Texto de origen:
· · · ·

Celos, traición y muerte en el Campo Grande
En una noche de octubre sitúa la leyenda de José Zorrilla el fatal desenlace del triángulo amoroso entre Ana de Mendoza, Juan de Vargas y Tello de Aconte
«Si no hay justicia, no hay Dios», exclamaba sin cesar, iracundo y contrariado, el monje capuchino que contempló la macabra escena desde el balconcillo de su iglesia. Aún no sabía que la justicia divina marchaba por derroteros aparentemente inexplicables, y que todo se aclararía cuando saliera a la luz lo ocurrido una noche de octubre en el Campo Grande. Es parte del relato legendario de José Zorrilla, titulado originariamente 'Recuerdos de Valladolid' y reeditado en 1884 con el título de 'Justicia de Dios', pero conocido popularmente como la Leyenda del Campo Grande, por ser éste su escenario principal.
Escrito, según Ricardo de la Fuente, con objeto de reconciliarse con su padre, se trata de uno de los mejores textos de Zorrilla centrados en su ciudad natal. La leyenda parte del triángulo amoroso formado por Ana Bustos de Mendoza, Juan de Vargas y Tello Arcos de Aponte. Y es que aquella no podía dar satisfacción a los requerimientos del enamorado don Tello, pues hacía tiempo que se había comprometido con Juan de Vargas, huido a Italia al ser acusado de una muerte nocturna.

· · · ·

Consignas:
**a.** Enumera los títulos con los que se conoce el relato de Zorrilla según el texto sobre la leyenda del Campo Grande.
**b.** Edita un pasaje del texto sobre la leyenda del Campo Grande: empieza en las palabras que contienen "Celos, traición y" y detente después de "su escenario principal.", sustituyendo "monje" por "fraile".
**c.** Continúa, por favor, el texto sobre la leyenda del Campo Grande desde donde se detiene.

Filas de datos:
· · · ·

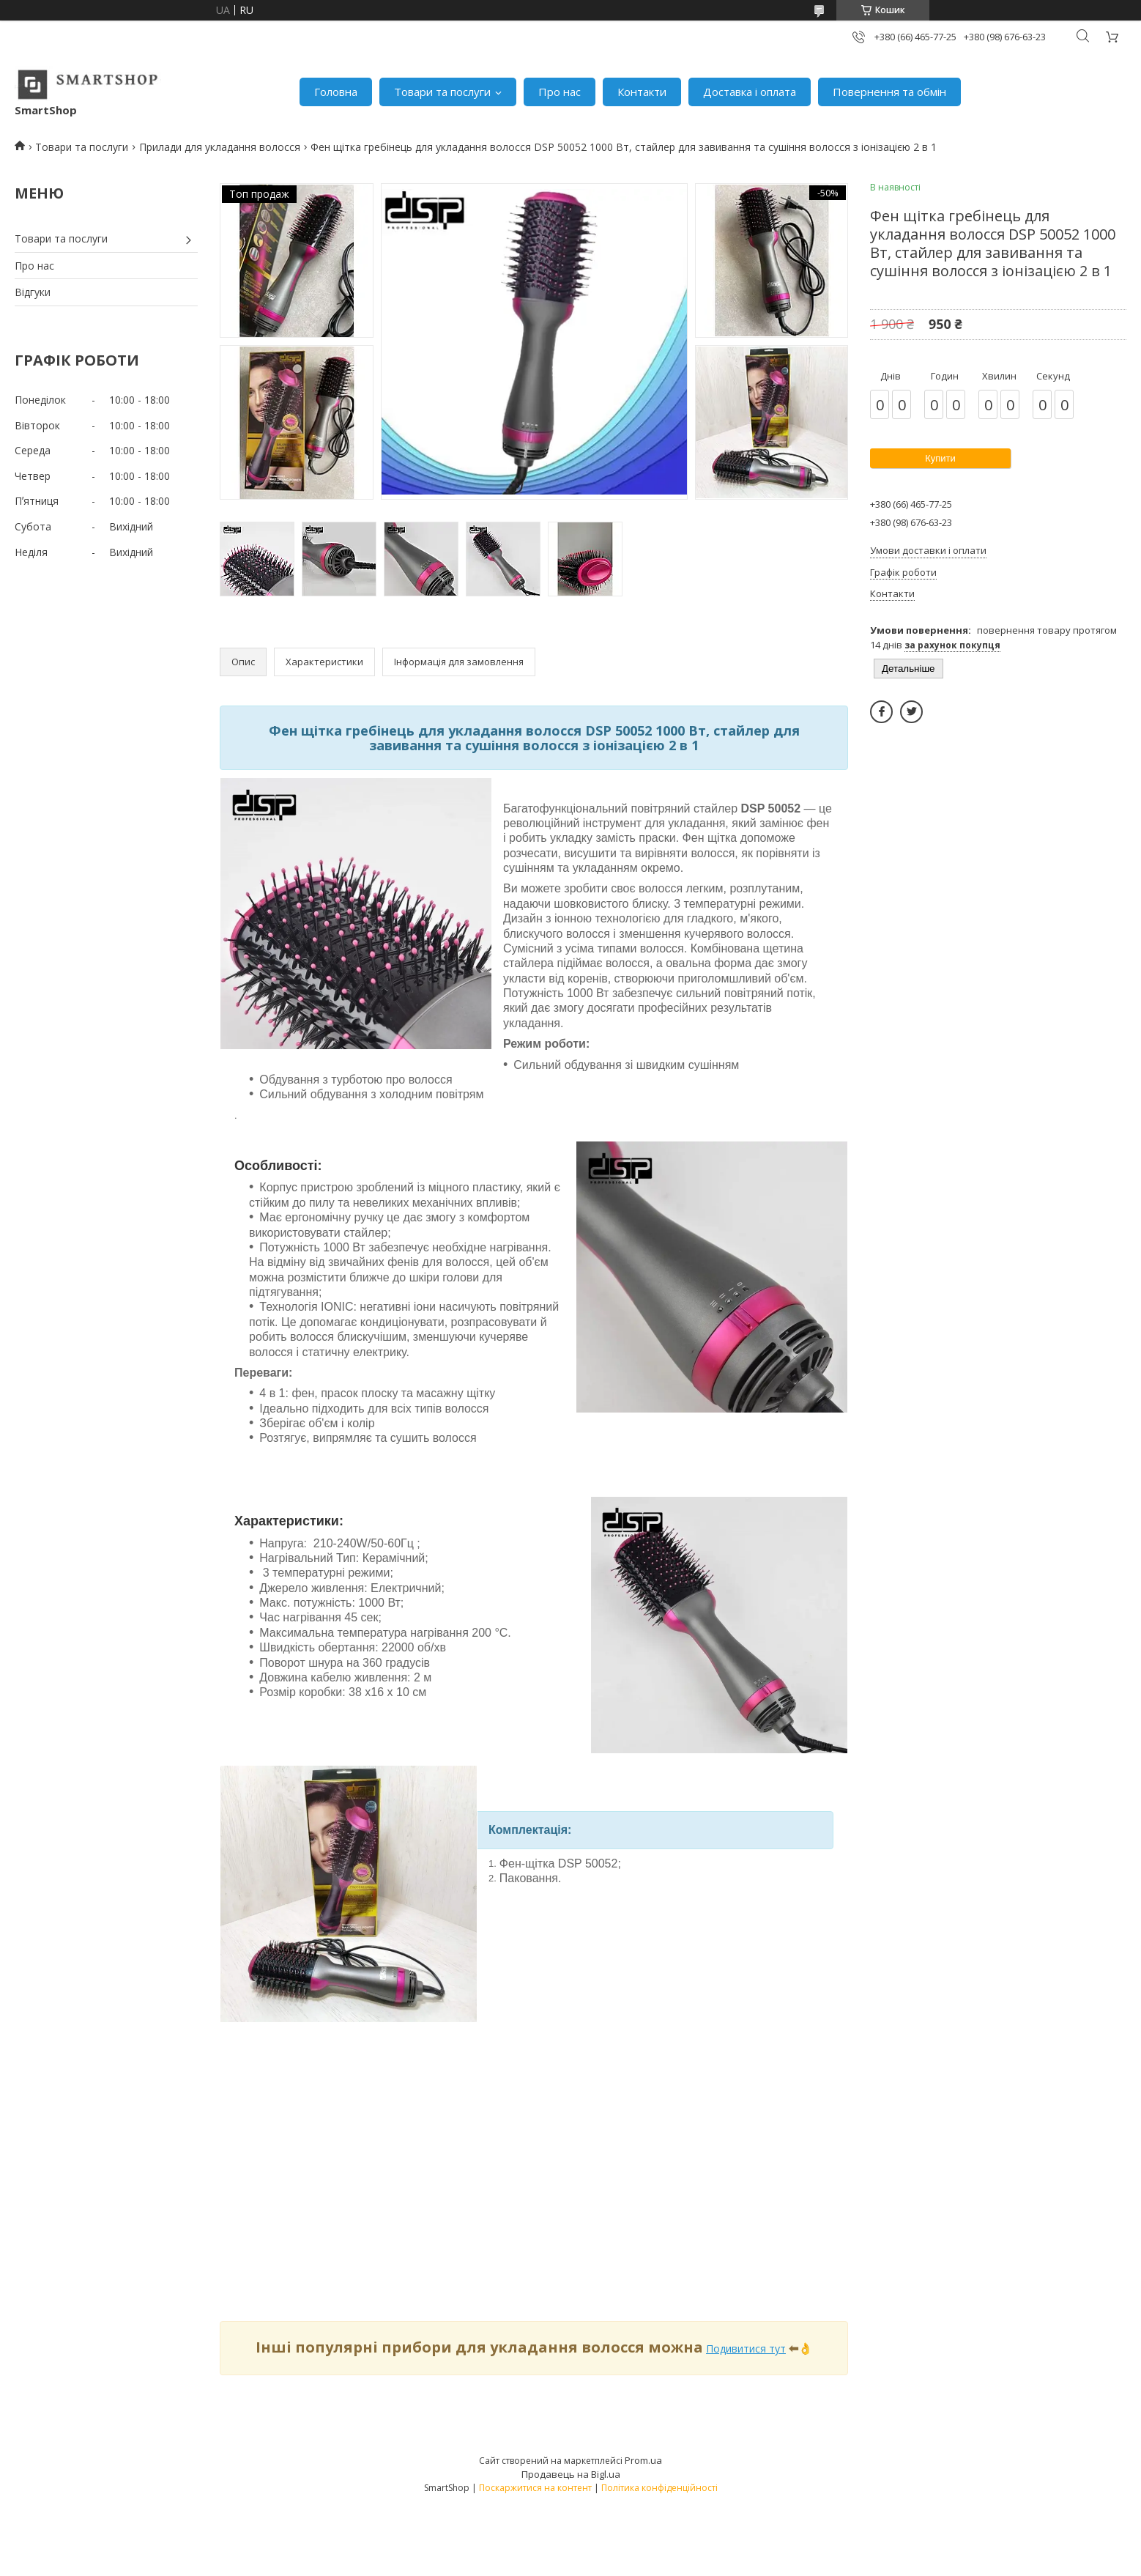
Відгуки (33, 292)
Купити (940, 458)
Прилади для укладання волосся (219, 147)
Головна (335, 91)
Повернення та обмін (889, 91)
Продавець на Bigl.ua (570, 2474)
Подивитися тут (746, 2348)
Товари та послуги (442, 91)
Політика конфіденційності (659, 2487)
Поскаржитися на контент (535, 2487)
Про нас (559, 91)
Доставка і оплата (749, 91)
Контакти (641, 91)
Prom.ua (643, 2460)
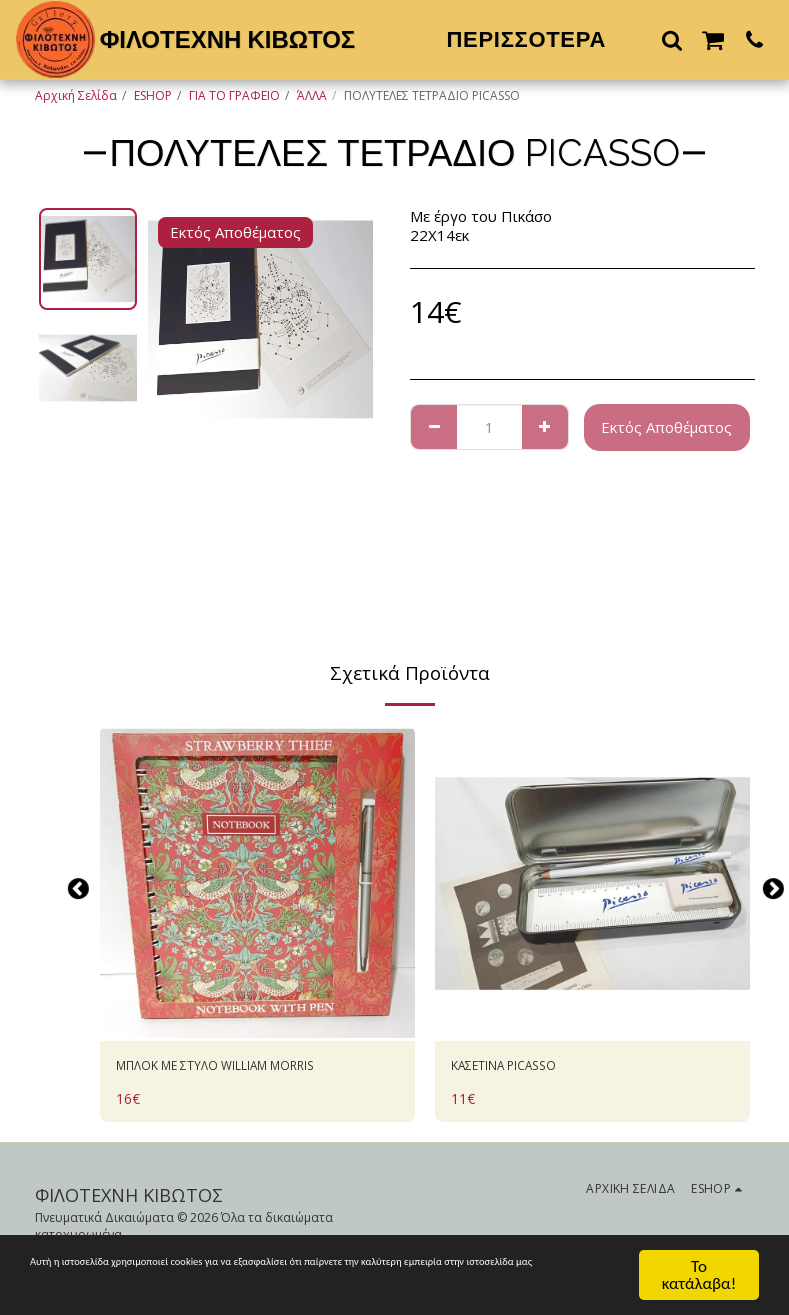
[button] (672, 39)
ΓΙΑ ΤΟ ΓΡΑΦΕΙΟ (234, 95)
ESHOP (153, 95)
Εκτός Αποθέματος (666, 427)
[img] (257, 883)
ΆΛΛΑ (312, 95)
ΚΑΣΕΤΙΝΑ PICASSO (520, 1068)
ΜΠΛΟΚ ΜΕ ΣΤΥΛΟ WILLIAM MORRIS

· · · ·

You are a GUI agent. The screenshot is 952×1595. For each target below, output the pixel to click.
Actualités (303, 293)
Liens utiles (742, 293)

· · · ·

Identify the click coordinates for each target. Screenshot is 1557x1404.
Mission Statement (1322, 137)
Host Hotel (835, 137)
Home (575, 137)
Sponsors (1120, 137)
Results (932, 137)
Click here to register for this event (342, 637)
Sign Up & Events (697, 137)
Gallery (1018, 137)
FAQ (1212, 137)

· · · ·

Resultados del ejercicio:
**a.**
Recuerdos de Valladolid
Justicia de Dios
Leyenda del Campo Grande

**b.**
Celos, traición y muerte en el Campo Grande
En una noche de octubre sitúa la leyenda de José Zorrilla el fatal desenlace del triángulo amoroso entre Ana de Mendoza, Juan de Vargas y Tello de Aconte
«Si no hay justicia, no hay Dios», exclamaba sin cesar, iracundo y contrariado, el fraile capuchino que contempló la macabra escena desde el balconcillo de su iglesia. Aún no sabía que la justicia divina marchaba por derroteros aparentemente inexplicables, y que todo se aclararía cuando saliera a la luz lo ocurrido una noche de octubre en el Campo Grande. Es parte del relato legendario de José Zorrilla, titulado originariamente 'Recuerdos de Valladolid' y reeditado en 1884 con el título de 'Justicia de Dios', pero conocido popularmente como la Leyenda del Campo Grande, por ser éste su escenario principal.

**c.**
Un año se habían dado los amantes para volverse a ver, plazo que, sin embargo, había expirado hacía seis meses. La insistencia de don Tello y el tiempo transcurrido desde la promesa terminaron por doblegar la voluntad de la joven, que aceptó casarse con él. Ya lo tenían todo preparado en la casa de los Mendoza, ya habían dado la noticia y reunido a los amigos, ya solo faltaba esperar veinticuatro horas para la boda cuando, de repente, un caballero atravesó la puerta del Campo Grande a lomos de un potro negro.
Era Juan de Vargas, quien no tardó en dar con la casa de su amada gracias al blasón familiar de la fachada. Golpeó repetidamente con la aldaba hasta que abrió don Tello. Ambos se reconocieron. El futuro esposo no quiso perder tiempo y le conminó «a reñir». «Vamos; mas reñir, ¿por qué?/ Seguidme, don Juan, que a fe que os lo tengo de decir». Una vez en el Campo Grande, lugar por excelencia de los duelos, el de Aconte le confesó la verdad: a la mañana siguiente se casaría con Ana. No hizo falta más para comenzar el duelo.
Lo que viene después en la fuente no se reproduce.